HyperparameterHunter is built on top of Skopt. It is not our goal here to compare hyperparameter optimization packages. Nonetheless, a brief comparison is included in the Medium post and a notebook comparing Skopt and Hyperopt performances is included here, in the notebooks directory.

  1. Start Zookeeper and Kafka. Assuming these are installed using Homebrew, starting these services is as easy as:
$ brew services start zookeeper
==> Successfully started `zookeeper` (label: homebrew.mxcl.zookeeper)
$ brew services start kafka
==> Successfully started `kafka` (label: homebrew.mxcl.kafka)
  1. In Terminal#1 run the Predictor (or the Trainer):
python predictor.py
  1. In Terminal#2 run the Trainer (or the Predictor):
python trainer.py

or

python trainer.py --hyper hyperparameterhunter
  1. In Terminal#3 run the Sample App
python sample_app.py

Below we have included a GIF showing the steps 3, 4 and 5.

Figure 2. How to launch the Pipeline

After RETRAIN_EVERY messages (parameter to be set by the user), the user will be able to see how the algorithm is retrained in the terminal, as shown in the Figure below.

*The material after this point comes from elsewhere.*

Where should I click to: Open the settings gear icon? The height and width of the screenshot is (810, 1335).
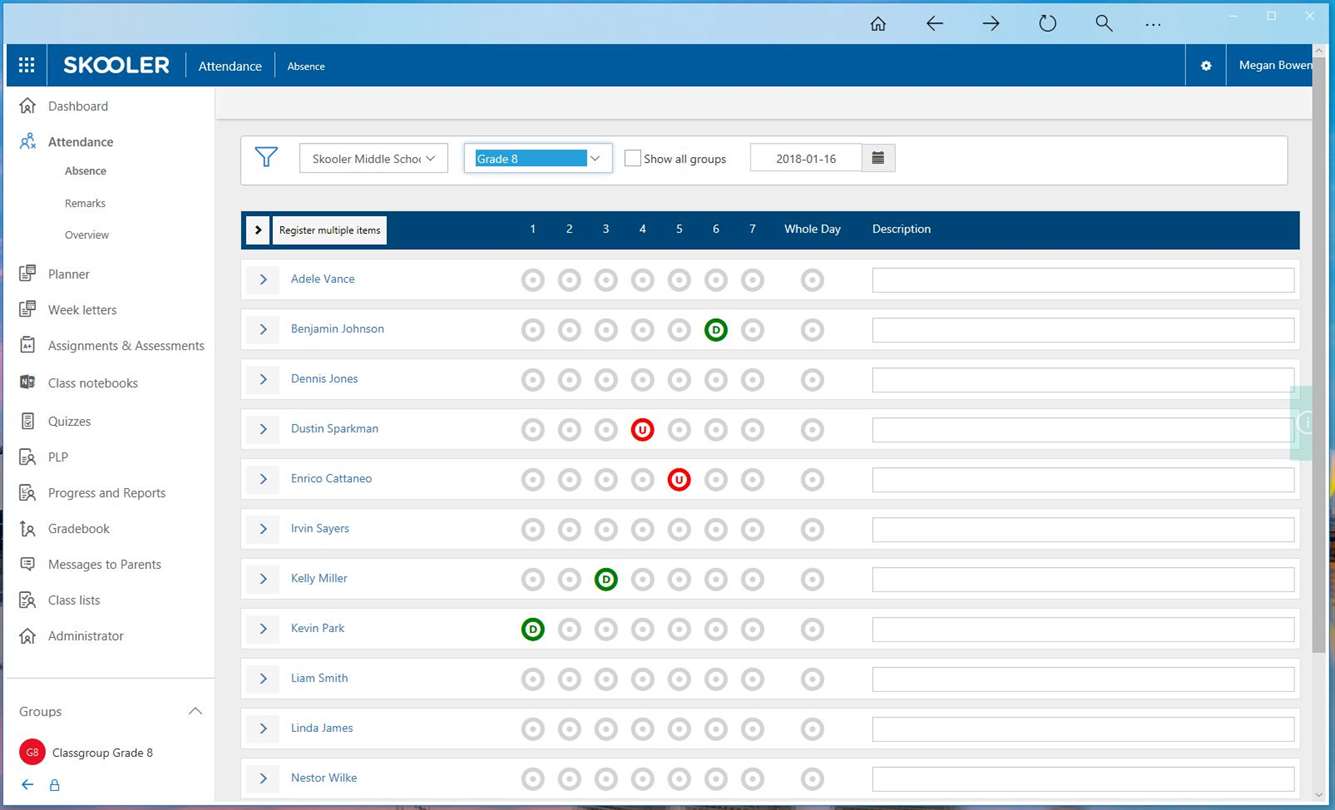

The top-right terminal shows how Hyperopt has run 10 evaluations (in a real exercise these should be a few hundred). Once the model is retrained and optimised we see in the top-left window how the predictor has loaded the new model (after the annoying warning message from the new LightGBM version) and proceed with the prediction service as usual.

Figure 3. Retraining process

Logging and monitoring

To log all the information generated form the pipeline as it retraines the algorithm one could directly use HyperparameterHunter, which is fantastic precisely at that task. In addition, we have also used MLflow, which comes with a very convenient UI. Our second posts focuses on the interplay of these two tools. All the related code can be found at the train module within train_hyperopt_mlflow.py or train_hyperparameterhunter_mlfow.py.